In the Heat of the Night (1967) Review

In the Heat of the Night is a mystery drama based on John Ball’s 1965 novel of the same name. We follow a Philadelphia detective named Virgil Tibbs, played by Sidney Poitier. After passing through a small town in Mississippi, Tibbs is taken into custody for a murder simply based on his skin color. After the local police run out of options, they turn to Tibbs to solve the crime and find the real killer.

Poitier and Rod Steiger (Chief Gillespie) are a fantastic duo. Seeing the friction morph into respect between Gillespie and Tibbs is truly captivating and had me glued to the screen. The town of Sparta, MS, is dark and eerie. The residents are often depicted as racist or, at best unwelcoming to strangers. Giving the entire town this cold feeling. Seeing Tibbs confront racism and fight against it is one of the most powerful moments I’ve ever seen on film.

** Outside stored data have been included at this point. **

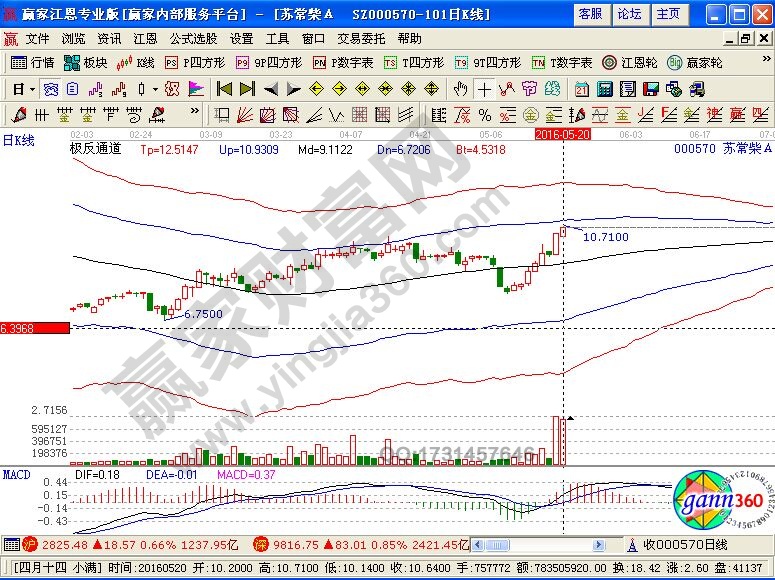
Task: Expand the candlestick style dropdown arrow
Action: (x=156, y=89)
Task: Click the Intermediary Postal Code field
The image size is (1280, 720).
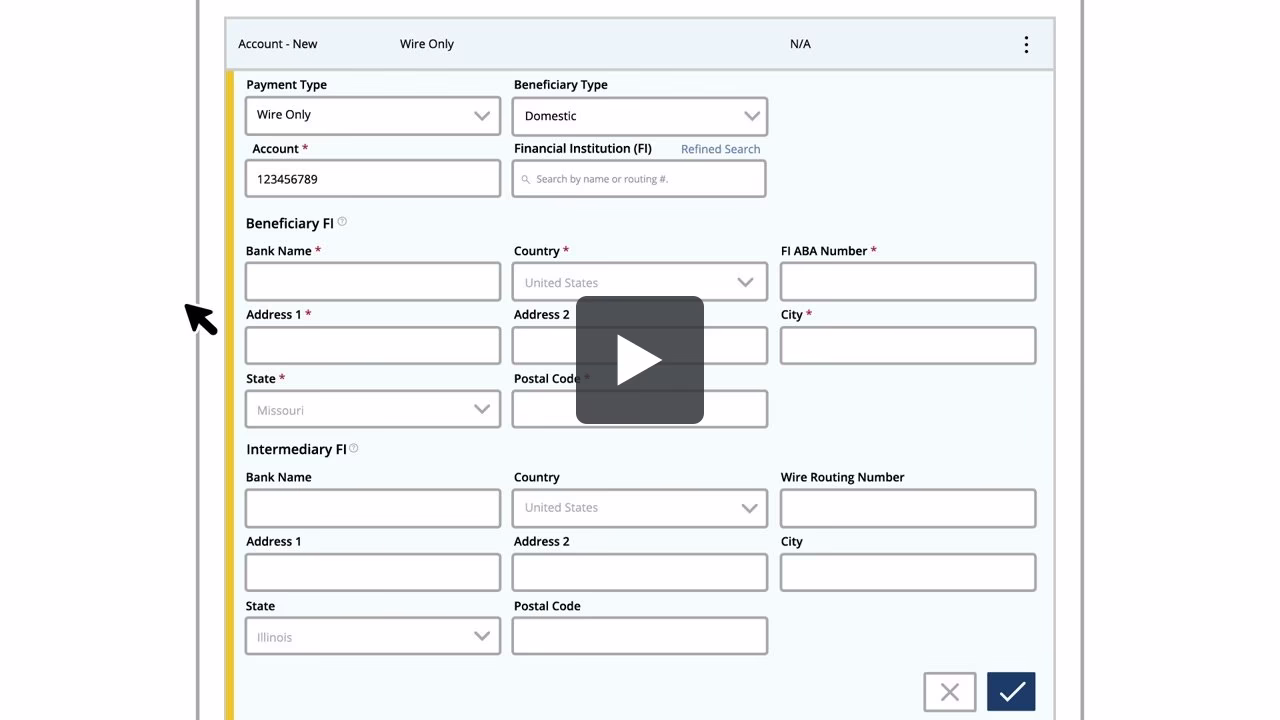Action: coord(639,636)
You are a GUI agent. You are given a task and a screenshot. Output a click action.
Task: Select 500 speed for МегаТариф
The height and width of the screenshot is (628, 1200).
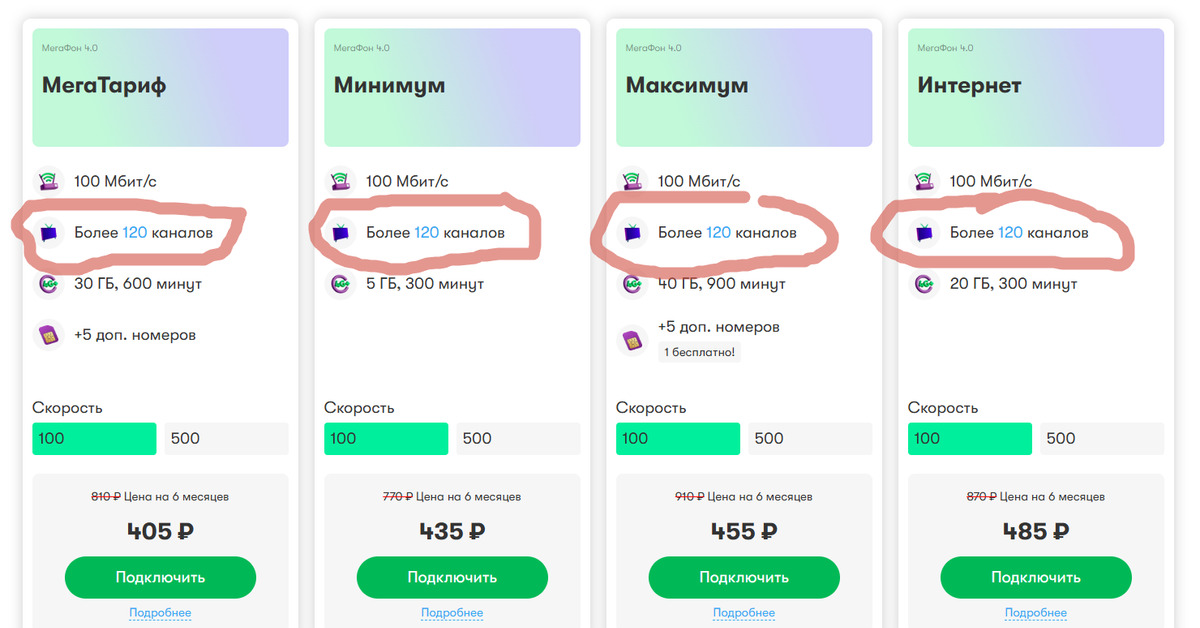click(226, 439)
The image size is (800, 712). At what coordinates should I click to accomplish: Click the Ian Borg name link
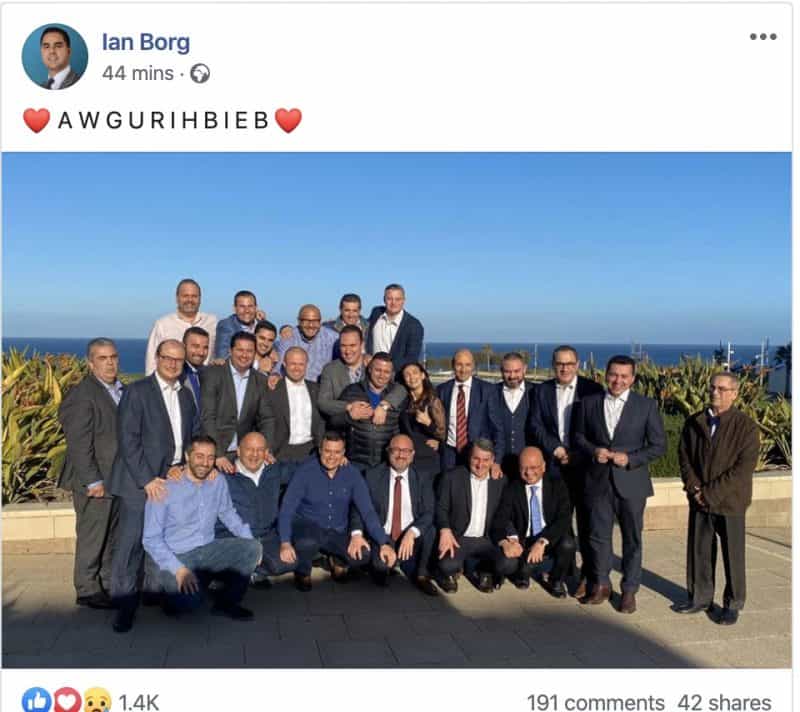point(146,42)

A black man is needed in a racist town; Tibbs could have easily returned home and have been free of this nightmare. Instead, he revealed his true character and decided to show compassion. He helped out people who think he’s their enemy and did so without taking crap from anyone. That’s a powerful statement, and the fact that this was in 1967 makes it even more incredible.

The tension in this film is incredibly high. I’m not too invested in the murder of Mr. Colbert, but in how Tibbs balances the murder mystery and racial backlash simultaneously. That’s the hook of the movie, and it’s handled beautifully. All good stories are brought to life by their characters, and this film is no different.

In the Heat of the Night is a fantastic mystery and packs a powerful message. Director Norman Jewison delivers a film that is a very human story about racial prejudice. With terrific performances from Poitier and Steiger and a great soundtrack by the legend Quincy Jones. It’s a classic that anyone would enjoy.